O número de mortos causados pelo duplo terramoto na Venezuela a 24 de junho subiu para 1.719, anunciou hoje o presidente da Assembleia Nacional, Jorge Rodríguez.

"O número de pessoas que perderam a vida é de 1.719", disse Rodríguez, acrescentando que 5.034 pessoas ficaram feridas.

O balanço anterior dava conta de 1.450 mortos.

Segundo o presidente do parlamento venezuelano, "855 edifícios foram afetados, 189 colapsaram totalmente e 666 sofreram um colapso parcial ou foram gravemente ou mesmo muito gravemente afetados".

"Os dois trágicos e terríveis terramotos, que tiveram grande impacto em setores da nossa população", foram seguidos por "609 réplicas", incluindo uma na manhã de hoje, com magnitude 4,2, indicou.

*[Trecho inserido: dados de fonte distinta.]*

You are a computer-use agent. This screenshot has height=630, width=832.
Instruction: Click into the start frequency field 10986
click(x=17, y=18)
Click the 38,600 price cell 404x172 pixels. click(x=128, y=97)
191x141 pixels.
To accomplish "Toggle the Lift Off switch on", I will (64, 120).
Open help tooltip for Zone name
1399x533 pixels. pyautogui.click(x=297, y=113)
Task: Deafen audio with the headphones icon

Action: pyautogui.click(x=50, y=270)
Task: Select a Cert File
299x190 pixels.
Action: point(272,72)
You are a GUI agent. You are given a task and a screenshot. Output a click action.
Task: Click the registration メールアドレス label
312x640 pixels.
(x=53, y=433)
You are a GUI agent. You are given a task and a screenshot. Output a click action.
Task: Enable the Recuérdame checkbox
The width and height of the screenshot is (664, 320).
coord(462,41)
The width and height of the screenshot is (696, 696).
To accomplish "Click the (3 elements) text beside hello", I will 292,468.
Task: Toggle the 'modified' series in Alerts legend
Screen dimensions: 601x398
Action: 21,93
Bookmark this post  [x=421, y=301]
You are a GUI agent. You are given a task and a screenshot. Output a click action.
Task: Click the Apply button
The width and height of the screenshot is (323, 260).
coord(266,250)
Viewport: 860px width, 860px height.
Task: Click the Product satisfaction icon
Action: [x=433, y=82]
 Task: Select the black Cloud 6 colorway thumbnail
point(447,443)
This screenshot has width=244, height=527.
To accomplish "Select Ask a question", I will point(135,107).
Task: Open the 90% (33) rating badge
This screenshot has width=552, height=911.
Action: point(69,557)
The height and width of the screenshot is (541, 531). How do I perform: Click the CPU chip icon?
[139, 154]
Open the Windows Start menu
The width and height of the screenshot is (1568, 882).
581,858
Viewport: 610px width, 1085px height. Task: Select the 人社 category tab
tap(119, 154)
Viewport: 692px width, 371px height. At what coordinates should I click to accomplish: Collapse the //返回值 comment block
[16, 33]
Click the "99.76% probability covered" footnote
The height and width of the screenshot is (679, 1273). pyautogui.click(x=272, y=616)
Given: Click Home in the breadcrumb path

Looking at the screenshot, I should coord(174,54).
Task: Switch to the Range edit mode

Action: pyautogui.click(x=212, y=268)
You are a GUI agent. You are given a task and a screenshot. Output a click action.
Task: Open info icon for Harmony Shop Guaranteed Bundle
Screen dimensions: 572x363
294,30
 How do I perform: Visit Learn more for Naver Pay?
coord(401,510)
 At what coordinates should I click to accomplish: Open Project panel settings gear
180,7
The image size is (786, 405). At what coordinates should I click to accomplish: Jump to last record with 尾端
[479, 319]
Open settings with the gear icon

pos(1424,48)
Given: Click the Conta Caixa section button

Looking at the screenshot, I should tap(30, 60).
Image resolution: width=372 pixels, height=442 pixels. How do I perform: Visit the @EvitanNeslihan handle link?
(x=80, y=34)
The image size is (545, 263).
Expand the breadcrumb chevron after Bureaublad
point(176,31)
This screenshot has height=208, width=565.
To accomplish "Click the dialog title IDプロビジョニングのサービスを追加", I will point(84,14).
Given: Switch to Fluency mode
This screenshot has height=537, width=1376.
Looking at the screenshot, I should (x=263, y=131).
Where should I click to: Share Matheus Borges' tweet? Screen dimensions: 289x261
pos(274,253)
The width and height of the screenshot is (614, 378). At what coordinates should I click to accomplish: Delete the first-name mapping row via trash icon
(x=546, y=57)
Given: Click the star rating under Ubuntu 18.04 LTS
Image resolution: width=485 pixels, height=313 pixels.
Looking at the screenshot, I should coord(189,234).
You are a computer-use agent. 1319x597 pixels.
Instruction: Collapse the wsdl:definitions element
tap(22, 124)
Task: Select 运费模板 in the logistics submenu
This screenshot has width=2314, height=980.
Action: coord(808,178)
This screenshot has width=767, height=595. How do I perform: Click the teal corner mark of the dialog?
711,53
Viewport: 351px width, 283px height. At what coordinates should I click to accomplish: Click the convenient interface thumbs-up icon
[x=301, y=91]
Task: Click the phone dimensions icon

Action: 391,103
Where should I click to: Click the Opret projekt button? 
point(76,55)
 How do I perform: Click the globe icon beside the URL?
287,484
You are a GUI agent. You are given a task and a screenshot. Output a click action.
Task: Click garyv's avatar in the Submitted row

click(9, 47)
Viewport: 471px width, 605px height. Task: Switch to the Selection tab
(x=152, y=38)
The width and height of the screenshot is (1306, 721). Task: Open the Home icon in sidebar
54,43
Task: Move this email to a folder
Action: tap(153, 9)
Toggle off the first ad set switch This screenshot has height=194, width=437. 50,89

O tremor foi fortemente sentido pela população.

As hipóteses de encontrar sobreviventes estão a diminuir com o passar do tempo, observam os especialistas.

Entre as vítimas mortais, há pelo menos 56 portugueses e lusodescendentes, e outros 91 estão desaparecidos ou incontactáveis.

As Nações Unidas estimam que cerca de 50.000 pessoas estão desaparecidas, enquanto continuam as operações de busca por sobreviventes.

Os sismos de magnitude 7,2 e 7,5 ocorreram a 200 quilómetros de Caracas, com menos de um minuto de intervalo e foram seguidos por mais de 20 réplicas, de acordo com o Serviço Geológico dos Estados Unidos.

Dezenas de edifícios ruíram ou ficaram gravemente danificados na capital Caracas e na região de La Guaira, uma das mais afetadas.

Vários países, incluindo Portugal e outros estados da União Europeia, enviaram equipas de busca e salvamento para a Venezuela.

A base de operações da missão portuguesa de resposta aos sismos está sediada em Catia la Mar, em La Guaira, uma zona de grande concentração de portugueses e lusodescendentes.